Chau Pham, Truong Vu, Khoi Nguyen
VinAI Research, Vietnam
Abstract: This paper addresses the challenging problem of open-vocabulary object detection (OVOD) where an object detector must identify both seen and unseen classes in test images without labeled examples of the unseen classes in training. A typical approach for OVOD is to use joint text-image embeddings of CLIP to assign box proposals to their closest text label. However, this method has a critical issue: many low-quality boxes, such as over- and under-covered-object boxes, have the same similarity score as high-quality boxes since CLIP is not trained on exact object location information. To address this issue, we propose a novel method, LP-OVOD, that discards low-quality boxes by training a sigmoid linear classifier on pseudo labels retrieved from the top relevant region proposals to the novel text. Experimental results on COCO affirm the superior performance of our approach over the state of the art, achieving 40.5 in
$AP_{novel}$ using ResNet50 as the backbone and without external datasets or knowing novel classes during training.
Details of the model architecture and experimental results can be found in our following paper.
Please CITE our paper whenever this repository is used to help produce published results or incorporated into other software.
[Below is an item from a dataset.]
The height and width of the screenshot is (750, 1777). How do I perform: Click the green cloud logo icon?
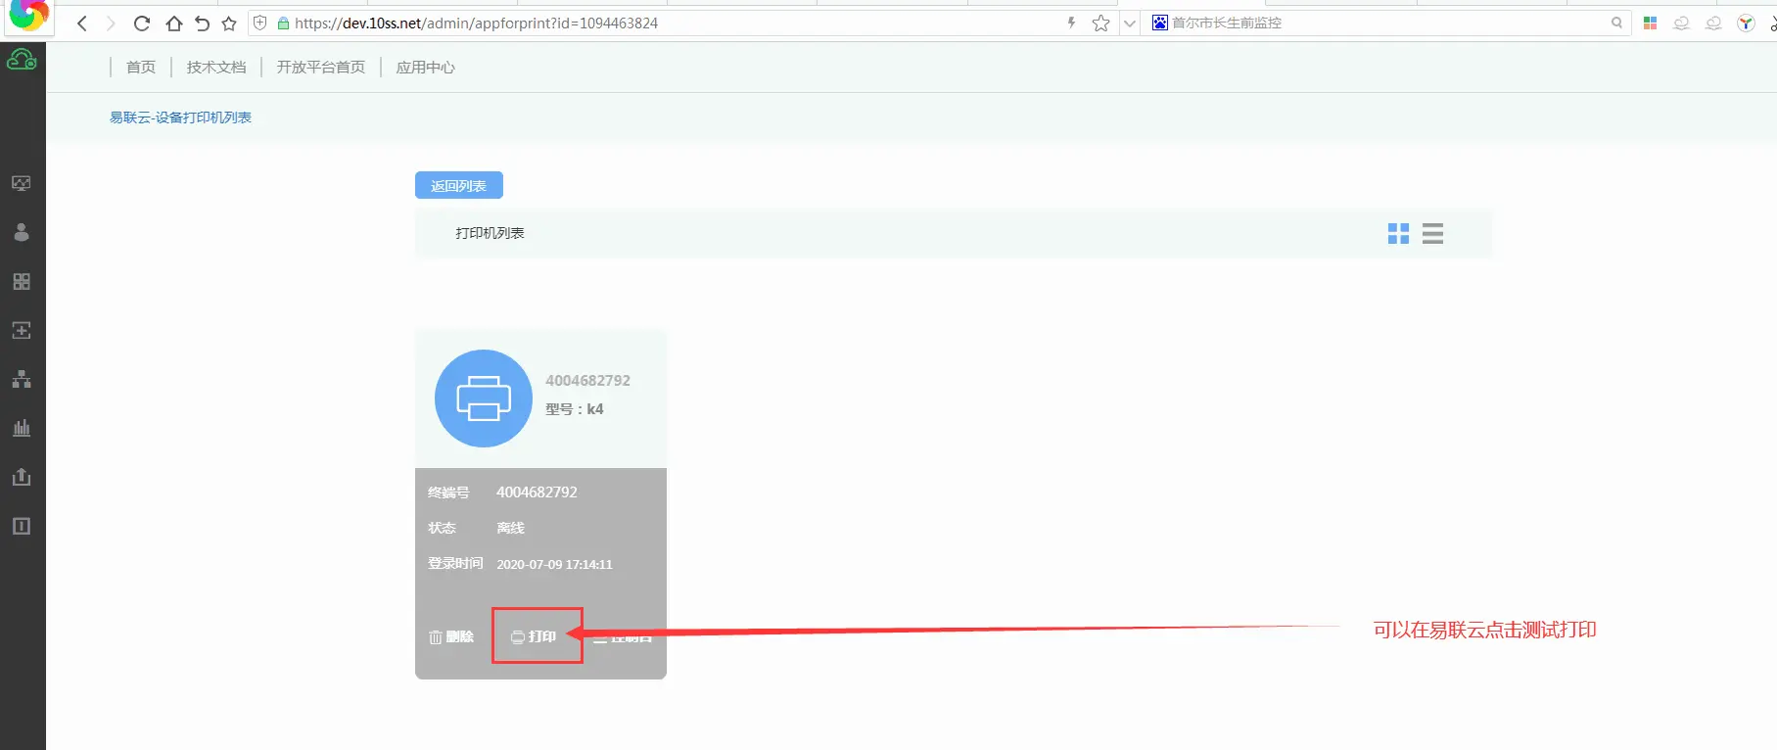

@inproceedings{pham2024lp,
title={LP-OVOD: Open-Vocabulary Object Detection by Linear Probing},
author={Pham, Chau and Vu, Truong and Nguyen, Khoi},
booktitle={Proceedings of the IEEE/CVF Winter Conference on Applications of Computer Vision},
pages={779--788},
year={2024}
}
- python3.8
- pytorch 1.7.0
pip install torch==1.7.1+cu110 torchvision==0.8.2+cu110 torchaudio==0.7.2 -f https://download.pytorch.org/whl/torch_stable.html
pip install -r requirements/build.txt
pip install -e .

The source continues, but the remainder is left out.